Engineering Solution
I conducted a comprehensive analysis of the RTM process, tracking resin flow patterns and identifying critical variables. By adjusting mold temperatures, injection pressures, and layup schedules, I was able to eliminate resin-rich and resin-poor zones, resulting in a higher quality product.
Key Technologies
Manufacturing Optimization
Refining the Resin Transfer Molding (RTM) process
Carbon fiber preform positioned in the mold prior to resin injection.
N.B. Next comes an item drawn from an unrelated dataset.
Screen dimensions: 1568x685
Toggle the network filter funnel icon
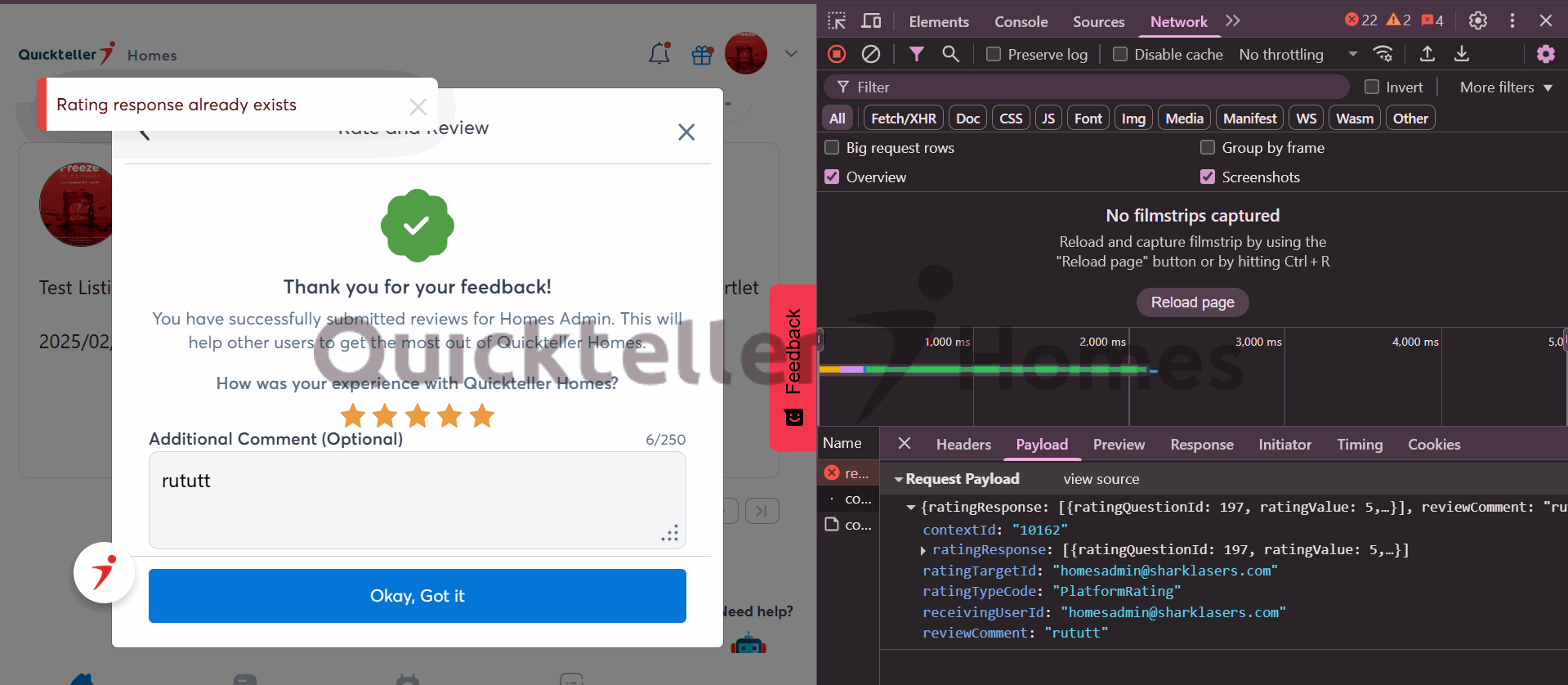coord(916,54)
Automated winding of carbon fiber filaments.
Process Analysis
I conducted a detailed analysis of the RTM process, tracking resin flow and cure cycles. By identifying variables that led to inconsistencies, we were able to optimize the injection parameters and mold temperatures.
Defect Resolution
A key focus was eliminating resin-rich and resin-poor zones. Through careful adjustment of the process, we achieved a more uniform resin distribution, resulting in stronger, lighter, and more reliable rims.
Identifying areas of excess resin accumulation.
Identifying areas of insufficient resin penetration.
Hand-Wrapped Carbon Prototyping
In addition to automated processes, I worked on a specialized project involving the hand-wrapping of bike frame wax molds using Non-Crimp Fabric (NCF). This hands-on approach allowed us to test complex geometries and layup schedules that were difficult to achieve with automated machinery initially.
By manually applying the NCF, we could precisely control fiber orientation in critical stress zones, providing valuable data on how manual intervention could enhance the structural integrity of specific frame sections before scaling to full production.
Application of Non-Crimp Fabric (NCF) to a wax mold for prototype testing.